Source material
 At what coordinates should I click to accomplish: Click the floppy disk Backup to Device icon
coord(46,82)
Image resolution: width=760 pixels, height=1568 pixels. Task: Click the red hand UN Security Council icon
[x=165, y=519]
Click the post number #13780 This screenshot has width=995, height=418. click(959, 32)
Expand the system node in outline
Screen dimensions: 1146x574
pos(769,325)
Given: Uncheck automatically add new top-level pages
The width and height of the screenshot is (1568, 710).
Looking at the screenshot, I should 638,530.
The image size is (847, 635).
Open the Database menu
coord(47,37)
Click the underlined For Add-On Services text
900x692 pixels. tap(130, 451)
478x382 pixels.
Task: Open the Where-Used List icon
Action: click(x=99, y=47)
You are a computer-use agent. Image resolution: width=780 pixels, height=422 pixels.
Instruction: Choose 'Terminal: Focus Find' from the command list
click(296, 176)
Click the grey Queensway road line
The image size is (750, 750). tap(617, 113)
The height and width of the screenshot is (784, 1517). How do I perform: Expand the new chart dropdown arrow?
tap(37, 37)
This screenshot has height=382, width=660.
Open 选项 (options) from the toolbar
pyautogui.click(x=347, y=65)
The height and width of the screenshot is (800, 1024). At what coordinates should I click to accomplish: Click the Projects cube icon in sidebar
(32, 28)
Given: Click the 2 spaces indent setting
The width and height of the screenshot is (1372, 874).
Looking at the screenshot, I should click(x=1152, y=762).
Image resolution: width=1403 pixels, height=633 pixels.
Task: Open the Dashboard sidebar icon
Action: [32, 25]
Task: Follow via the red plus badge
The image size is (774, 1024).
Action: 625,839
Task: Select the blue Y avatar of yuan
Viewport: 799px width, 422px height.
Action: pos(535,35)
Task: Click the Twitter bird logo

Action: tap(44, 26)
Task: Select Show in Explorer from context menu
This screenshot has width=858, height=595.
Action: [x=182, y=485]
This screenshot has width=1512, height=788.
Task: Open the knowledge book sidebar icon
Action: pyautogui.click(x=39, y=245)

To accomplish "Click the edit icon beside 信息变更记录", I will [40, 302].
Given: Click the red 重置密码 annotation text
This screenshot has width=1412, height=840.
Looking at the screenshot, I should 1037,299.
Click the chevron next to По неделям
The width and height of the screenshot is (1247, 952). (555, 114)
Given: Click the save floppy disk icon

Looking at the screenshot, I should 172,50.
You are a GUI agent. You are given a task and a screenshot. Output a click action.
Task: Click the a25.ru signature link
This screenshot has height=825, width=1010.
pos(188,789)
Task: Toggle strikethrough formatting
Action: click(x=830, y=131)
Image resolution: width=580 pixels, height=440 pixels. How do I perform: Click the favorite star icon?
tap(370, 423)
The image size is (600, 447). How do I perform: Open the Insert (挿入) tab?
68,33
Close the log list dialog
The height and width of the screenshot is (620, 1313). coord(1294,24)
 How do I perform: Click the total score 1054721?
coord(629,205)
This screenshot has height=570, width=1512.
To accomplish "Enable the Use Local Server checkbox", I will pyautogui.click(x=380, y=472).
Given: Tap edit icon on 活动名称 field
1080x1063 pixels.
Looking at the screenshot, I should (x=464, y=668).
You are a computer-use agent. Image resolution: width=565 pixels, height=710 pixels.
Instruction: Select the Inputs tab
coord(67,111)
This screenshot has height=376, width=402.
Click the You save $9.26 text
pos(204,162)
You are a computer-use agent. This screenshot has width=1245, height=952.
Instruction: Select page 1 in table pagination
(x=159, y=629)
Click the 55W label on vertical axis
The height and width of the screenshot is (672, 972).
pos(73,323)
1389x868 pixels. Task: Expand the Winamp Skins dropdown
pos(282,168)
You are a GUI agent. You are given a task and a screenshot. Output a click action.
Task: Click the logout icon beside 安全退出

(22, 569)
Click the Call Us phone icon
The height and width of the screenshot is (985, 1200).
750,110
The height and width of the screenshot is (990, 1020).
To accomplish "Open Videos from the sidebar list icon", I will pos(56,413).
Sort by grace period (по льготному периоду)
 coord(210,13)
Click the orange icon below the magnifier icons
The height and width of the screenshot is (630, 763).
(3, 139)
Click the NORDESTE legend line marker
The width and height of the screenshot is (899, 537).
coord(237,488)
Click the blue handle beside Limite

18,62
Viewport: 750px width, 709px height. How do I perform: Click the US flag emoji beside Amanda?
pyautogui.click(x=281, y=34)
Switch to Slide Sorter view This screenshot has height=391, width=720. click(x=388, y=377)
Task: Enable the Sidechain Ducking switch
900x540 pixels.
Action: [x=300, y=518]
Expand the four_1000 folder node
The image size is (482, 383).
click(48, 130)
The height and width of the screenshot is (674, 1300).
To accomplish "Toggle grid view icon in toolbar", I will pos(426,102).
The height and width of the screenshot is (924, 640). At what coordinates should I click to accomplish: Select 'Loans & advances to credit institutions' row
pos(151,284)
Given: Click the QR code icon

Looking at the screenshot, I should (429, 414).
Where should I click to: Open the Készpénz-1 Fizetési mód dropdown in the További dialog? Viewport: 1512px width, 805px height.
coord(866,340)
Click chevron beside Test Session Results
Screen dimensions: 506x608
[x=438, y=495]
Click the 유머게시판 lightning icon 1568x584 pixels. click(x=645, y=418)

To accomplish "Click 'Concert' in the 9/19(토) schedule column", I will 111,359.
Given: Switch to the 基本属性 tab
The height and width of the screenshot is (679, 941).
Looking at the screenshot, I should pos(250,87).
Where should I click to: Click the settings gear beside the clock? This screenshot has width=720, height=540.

What the exercise asks
What's wanted is each line above, transcribed with nothing altered.

Task output
 At what coordinates should I click to accomplish: Click the floppy disk Backup to Device icon
coord(46,82)
Image resolution: width=760 pixels, height=1568 pixels. Task: Click the red hand UN Security Council icon
[x=165, y=519]
Click the post number #13780 This screenshot has width=995, height=418. click(959, 32)
Expand the system node in outline
Screen dimensions: 1146x574
pos(769,325)
Given: Uncheck automatically add new top-level pages
The width and height of the screenshot is (1568, 710).
Looking at the screenshot, I should 638,530.
The image size is (847, 635).
Open the Database menu
coord(47,37)
Click the underlined For Add-On Services text
900x692 pixels. tap(130, 451)
478x382 pixels.
Task: Open the Where-Used List icon
Action: click(x=99, y=47)
You are a computer-use agent. Image resolution: width=780 pixels, height=422 pixels.
Instruction: Choose 'Terminal: Focus Find' from the command list
click(296, 176)
Click the grey Queensway road line
The image size is (750, 750). tap(617, 113)
The height and width of the screenshot is (784, 1517). How do I perform: Expand the new chart dropdown arrow?
tap(37, 37)
This screenshot has height=382, width=660.
Open 选项 (options) from the toolbar
pyautogui.click(x=347, y=65)
The height and width of the screenshot is (800, 1024). At what coordinates should I click to accomplish: Click the Projects cube icon in sidebar
(32, 28)
Given: Click the 2 spaces indent setting
The width and height of the screenshot is (1372, 874).
Looking at the screenshot, I should click(x=1152, y=762).
Image resolution: width=1403 pixels, height=633 pixels.
Task: Open the Dashboard sidebar icon
Action: [32, 25]
Task: Follow via the red plus badge
The image size is (774, 1024).
Action: 625,839
Task: Select the blue Y avatar of yuan
Viewport: 799px width, 422px height.
Action: pos(535,35)
Task: Click the Twitter bird logo

Action: tap(44, 26)
Task: Select Show in Explorer from context menu
This screenshot has width=858, height=595.
Action: [x=182, y=485]
This screenshot has width=1512, height=788.
Task: Open the knowledge book sidebar icon
Action: pyautogui.click(x=39, y=245)

To accomplish "Click the edit icon beside 信息变更记录", I will [40, 302].
Given: Click the red 重置密码 annotation text
This screenshot has width=1412, height=840.
Looking at the screenshot, I should 1037,299.
Click the chevron next to По неделям
The width and height of the screenshot is (1247, 952). (555, 114)
Given: Click the save floppy disk icon

Looking at the screenshot, I should 172,50.
You are a GUI agent. You are given a task and a screenshot. Output a click action.
Task: Click the a25.ru signature link
This screenshot has height=825, width=1010.
pos(188,789)
Task: Toggle strikethrough formatting
Action: click(x=830, y=131)
Image resolution: width=580 pixels, height=440 pixels. How do I perform: Click the favorite star icon?
tap(370, 423)
The image size is (600, 447). How do I perform: Open the Insert (挿入) tab?
68,33
Close the log list dialog
The height and width of the screenshot is (620, 1313). coord(1294,24)
 How do I perform: Click the total score 1054721?
coord(629,205)
This screenshot has height=570, width=1512.
To accomplish "Enable the Use Local Server checkbox", I will pyautogui.click(x=380, y=472).
Given: Tap edit icon on 活动名称 field
1080x1063 pixels.
Looking at the screenshot, I should (x=464, y=668).
You are a computer-use agent. Image resolution: width=565 pixels, height=710 pixels.
Instruction: Select the Inputs tab
coord(67,111)
This screenshot has height=376, width=402.
Click the You save $9.26 text
pos(204,162)
You are a computer-use agent. This screenshot has width=1245, height=952.
Instruction: Select page 1 in table pagination
(x=159, y=629)
Click the 55W label on vertical axis
The height and width of the screenshot is (672, 972).
pos(73,323)
1389x868 pixels. Task: Expand the Winamp Skins dropdown
pos(282,168)
You are a GUI agent. You are given a task and a screenshot. Output a click action.
Task: Click the logout icon beside 安全退出

(22, 569)
Click the Call Us phone icon
The height and width of the screenshot is (985, 1200).
750,110
The height and width of the screenshot is (990, 1020).
To accomplish "Open Videos from the sidebar list icon", I will pos(56,413).
Sort by grace period (по льготному периоду)
 coord(210,13)
Click the orange icon below the magnifier icons
The height and width of the screenshot is (630, 763).
(3, 139)
Click the NORDESTE legend line marker
The width and height of the screenshot is (899, 537).
coord(237,488)
Click the blue handle beside Limite

18,62
Viewport: 750px width, 709px height. How do I perform: Click the US flag emoji beside Amanda?
pyautogui.click(x=281, y=34)
Switch to Slide Sorter view This screenshot has height=391, width=720. click(x=388, y=377)
Task: Enable the Sidechain Ducking switch
900x540 pixels.
Action: [x=300, y=518]
Expand the four_1000 folder node
The image size is (482, 383).
click(48, 130)
The height and width of the screenshot is (674, 1300).
To accomplish "Toggle grid view icon in toolbar", I will pos(426,102).
The height and width of the screenshot is (924, 640). At what coordinates should I click to accomplish: Select 'Loans & advances to credit institutions' row
pos(151,284)
Given: Click the QR code icon

Looking at the screenshot, I should (429, 414).
Where should I click to: Open the Készpénz-1 Fizetési mód dropdown in the További dialog? Viewport: 1512px width, 805px height.
coord(866,340)
Click chevron beside Test Session Results
Screen dimensions: 506x608
[x=438, y=495]
Click the 유머게시판 lightning icon 1568x584 pixels. click(x=645, y=418)

To accomplish "Click 'Concert' in the 9/19(토) schedule column", I will 111,359.
Given: Switch to the 基本属性 tab
The height and width of the screenshot is (679, 941).
Looking at the screenshot, I should pos(250,87).
Where should I click to: Click the settings gear beside the clock? This screenshot has width=720, height=540.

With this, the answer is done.